Как мы видим, Пий VI вступил в понтификат во времена, чреватые бурями: все горизонты были затянуты черными тучами. Иезуитов, орден которых пытались реформировать и которые пожелали «быть такими, какими они были, или не быть вообще», упразднил Ганганелли; Америка обрела с помощью Франции независимость от Англии; император Иосиф II объявил себя главой философов; Неаполь готов был отказаться от изъявления безусловной верности Риму; вся земля содрогалась, и троны шатались.
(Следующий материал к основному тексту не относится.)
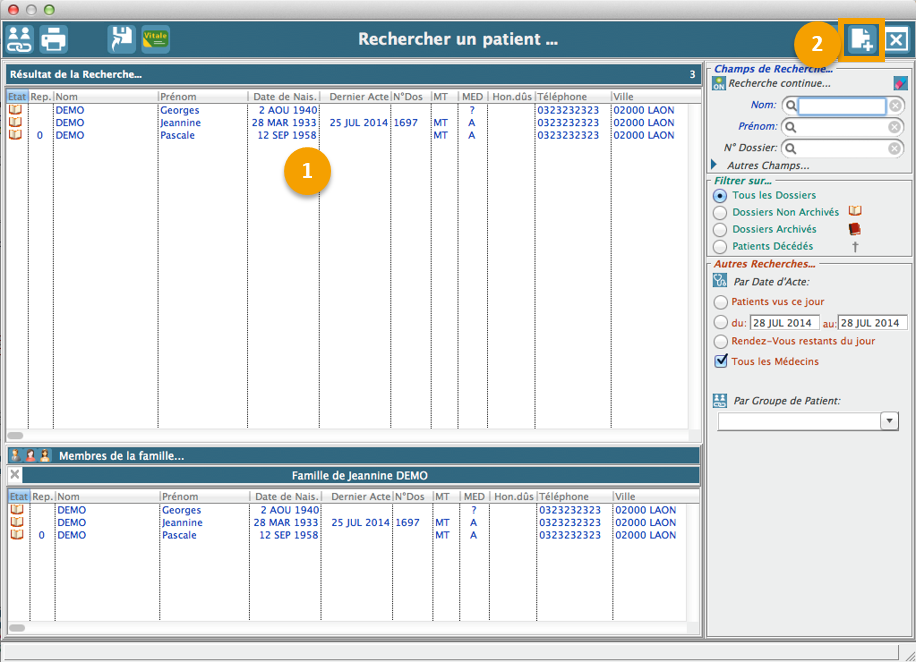Close the Famille de Jeannine DEMO panel
This screenshot has height=662, width=916.
(x=15, y=475)
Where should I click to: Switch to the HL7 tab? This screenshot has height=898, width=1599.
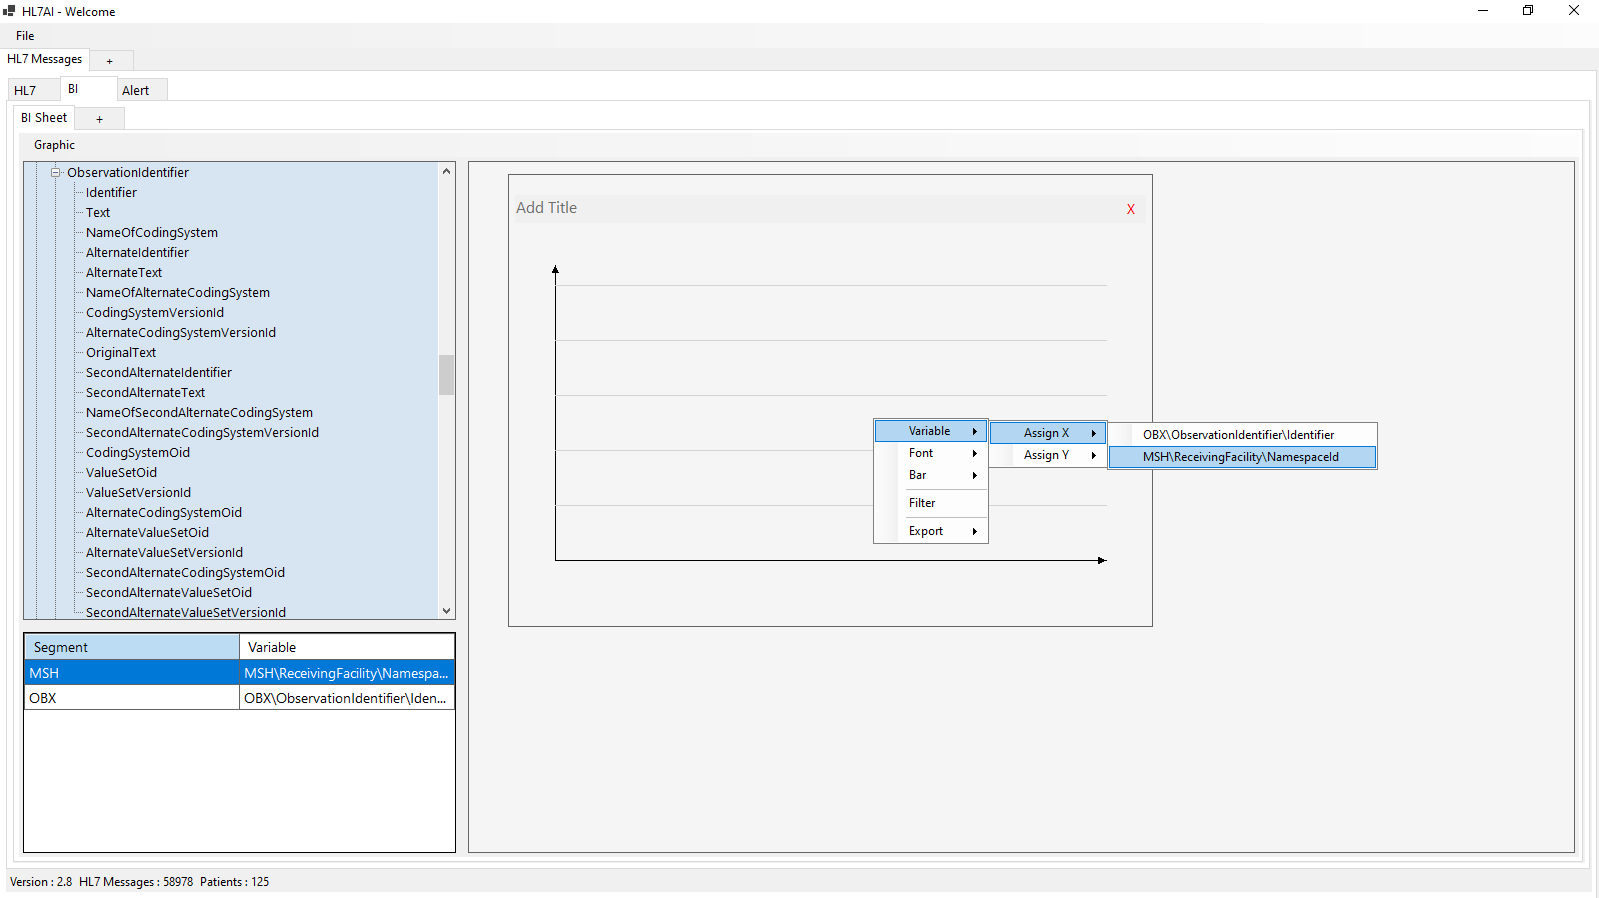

В эти сумрачные часы затишья, предшествовавшие страшным бедствиям, Пий VI сумел многое сделать: он превратил Ватикан в великолепный Музей, посещаемый ныне представителями художественного мира всех народов; он расчистил гавань Анконы и руководил строительством освещающего ее маяка; он пристроил к собору святого Петра великолепную ризницу; он восстановил Квиринальский обелиск; наконец, он продолжил грандиозное начинание, оставленное Римской республикой в наследство императорам, а императорами — папам: осушение Понтийских болот. Благодаря этим громадным работам, Аппиева дорога, это чудо римского мастерства, была освобождена от завалов, под которыми она оказалась. Был прорыт канал, и стоячая вода была отведена по нему в озеро Фольяно. Двенадцать тысяч арпанов земли были возвращены для пастбищ и выращивания зерна. Посреди этой территории, отвоеванной человеческой волей у природы, уже должен был встать целый город, как вдруг разразилась Французская революция, повлекшая за собой гражданское устройство духовенства, что разрушало все звенья церковной иерархии. От священников потребовали присяги на верность этому устройству. Из ста тридцати восьми епископов только четверо подчинились этому требованию, а из шестидесяти четырех тысяч рядовых священников шестьдесят две тысячи пятьсот отказались это делать. Такое сопротивление должно было найти и, естественно, нашло поддержку в Риме, а папское послание стало той электрической цепью, по которой молния достигла Ватикан. 13 января 1793 года французский консул в Риме получил приказ поместить над своей дверью и дверью Академии эмблему свободы. Этот приказ, переданный ему майором Флоттом и комиссаром Юго де Басвилем, был им выполнен. Народ начал роптать. Юго и Флотт, с трехцветными кокардами на шляпах, сели в карету и поехали в ряду других экипажей по улице Корсо. При виде их ропот толпы перешел в гул; оба комиссара ответили ей презрительными словами. Волнение усилилось, раздались угрожающие выкрики, а в Риме за угрозами немедленно следуют действия. Карету комиссаров опрокинули. Флотту удалось скрыться; Басвиль попытался защищаться, но тут между ногами нападавших на него людей проскользнул цирюльник и бритвой распорол ему живот. Республика должна была отомстить за это убийство.